I initially had some problems because although I’d set the code up for a 4Mhz internal clock and simulated with that I hadn’t changed the fuse bits on the processor so it was still running with the default 8Mhz internal oscillator with a divide by 8 to give a 1Mhz clock. The first hint that something was wrong with the timing was that I could see the test LED on one of the servo channels flashing rather than being solidly on; the frequency of the refresh of the pulse should be 50hz and that should look like the LED stays on rather than the flashing that I was getting at the 13hz or so that I was actually getting as a refresh. Once I calculated and set the new fuse bits (using this online calculator) the LED stabilised and plugging a servo in gave the expected results.

Since the servo controller uses the ‘standard’ three byte serial “SSC” protocol of 0xFF <servo> <position>, my existing control software works fine with it.

Right now the pulse frequency seems to be slightly off, which makes the servo vibrate in position a little. I’m not sure if this is down to my timing (which I expect it is) or if it’s because I really should be using a more stable external clock.

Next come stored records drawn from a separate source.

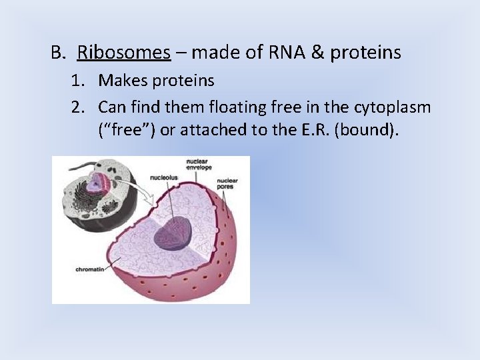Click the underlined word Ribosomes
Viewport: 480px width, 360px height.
point(124,52)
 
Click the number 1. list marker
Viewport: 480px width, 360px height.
point(80,81)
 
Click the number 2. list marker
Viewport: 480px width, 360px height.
point(80,107)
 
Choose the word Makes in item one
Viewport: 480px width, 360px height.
point(121,81)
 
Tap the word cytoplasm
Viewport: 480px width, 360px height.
point(392,107)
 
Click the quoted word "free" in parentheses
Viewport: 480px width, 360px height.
point(127,130)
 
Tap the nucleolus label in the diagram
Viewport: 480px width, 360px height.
point(164,179)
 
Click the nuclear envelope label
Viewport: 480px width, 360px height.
point(198,164)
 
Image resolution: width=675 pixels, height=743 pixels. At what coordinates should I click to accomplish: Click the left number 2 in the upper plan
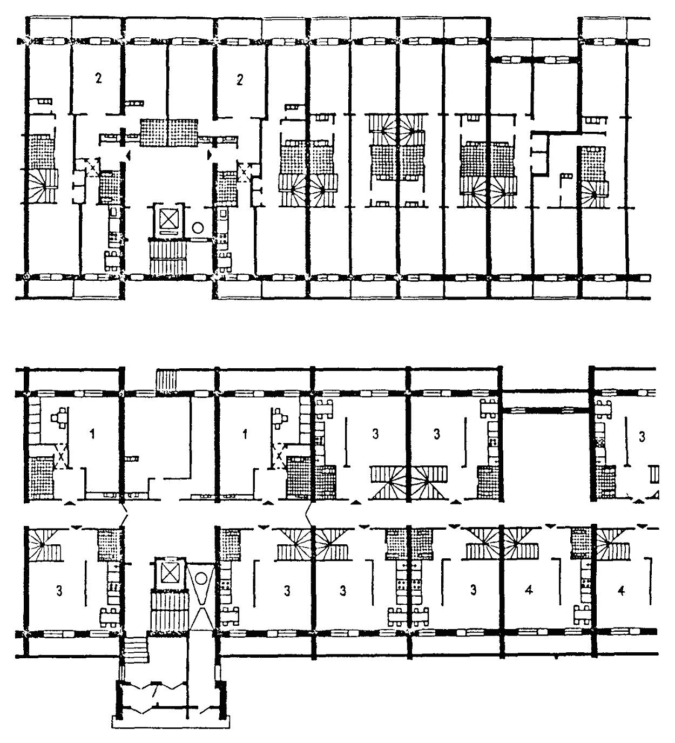(x=98, y=79)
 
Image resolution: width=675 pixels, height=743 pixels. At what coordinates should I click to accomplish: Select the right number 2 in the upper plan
(x=240, y=79)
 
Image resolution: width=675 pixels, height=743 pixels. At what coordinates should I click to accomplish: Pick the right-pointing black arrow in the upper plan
(x=210, y=155)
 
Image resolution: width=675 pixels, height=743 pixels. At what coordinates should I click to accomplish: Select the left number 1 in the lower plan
(x=93, y=434)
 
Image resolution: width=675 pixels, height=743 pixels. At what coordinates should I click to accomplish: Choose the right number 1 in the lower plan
(x=245, y=434)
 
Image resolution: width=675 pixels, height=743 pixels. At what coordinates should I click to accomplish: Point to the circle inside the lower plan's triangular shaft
(x=201, y=578)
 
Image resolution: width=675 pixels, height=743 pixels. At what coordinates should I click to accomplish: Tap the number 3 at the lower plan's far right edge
(x=642, y=437)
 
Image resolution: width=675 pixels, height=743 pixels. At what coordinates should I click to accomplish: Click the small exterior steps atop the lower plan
(x=166, y=380)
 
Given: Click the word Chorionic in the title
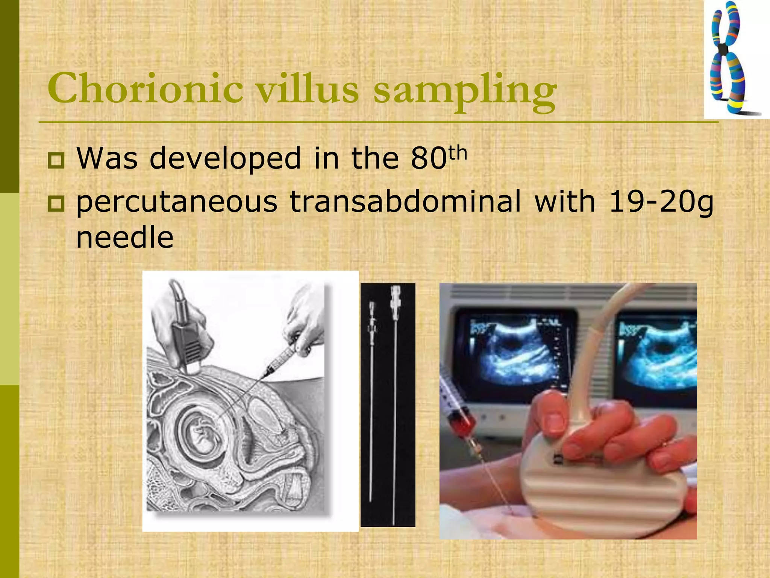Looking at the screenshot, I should click(145, 89).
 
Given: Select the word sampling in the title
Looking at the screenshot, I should click(465, 90).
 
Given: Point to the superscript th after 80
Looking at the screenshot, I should click(458, 153).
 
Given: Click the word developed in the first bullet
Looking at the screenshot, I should click(225, 158).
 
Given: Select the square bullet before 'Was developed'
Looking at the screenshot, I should click(56, 160).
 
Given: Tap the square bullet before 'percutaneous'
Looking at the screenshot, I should click(56, 204).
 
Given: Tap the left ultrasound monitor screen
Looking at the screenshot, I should click(515, 354).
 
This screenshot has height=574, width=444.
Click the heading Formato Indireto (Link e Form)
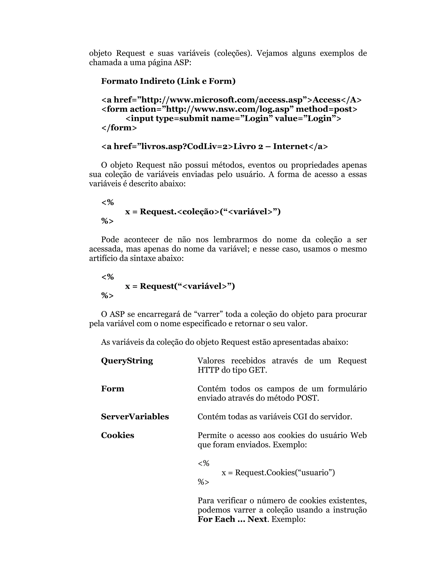[x=168, y=81]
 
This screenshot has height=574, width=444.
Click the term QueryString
[x=127, y=361]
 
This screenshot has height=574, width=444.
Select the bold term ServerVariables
[x=135, y=417]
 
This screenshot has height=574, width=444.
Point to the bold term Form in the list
[x=112, y=389]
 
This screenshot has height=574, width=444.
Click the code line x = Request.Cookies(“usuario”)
[x=278, y=473]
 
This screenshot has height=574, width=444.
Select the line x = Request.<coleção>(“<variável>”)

Once I’ve tested this a little more and have something that’s a little more stable I’ll upload the source. What I have now is a good base for the larger capacity controller that I’ll need. One of the next steps will be to reduce the number of I/O pins needed whilst increasing the number of channels supported by adding in the control of the address lines of some 74xxx138 multiplexors which can be wired into the I/O pins that I’m using for the actual PWM output. Another thing on the list is to enhance the serial protocol, and then the controller itself, to support the various ideas I have:

  • Smooth blending between ‘key frame’ servo positions with the ability to stop the servo at any time before it reaches its final position.
  • Storing of multiple ‘key frames’ per servo so that the leg controller/gait sequencer can hand off a sequence of moves to the servo controller to blend.
  • Grouping of servos, so that we can have the blending apply across servos in the group (all 3 servos that make up a leg can arrive at their final ‘key frames’ at the same time).
  • etc…

Though the current servo controller design is very simplistic it seems to be a good base for these other requirements and, well, at least I now have AVR assembly code that I can build, simulate, program a device with and that actually seems to do what I expect it to do; that’s a major step forward.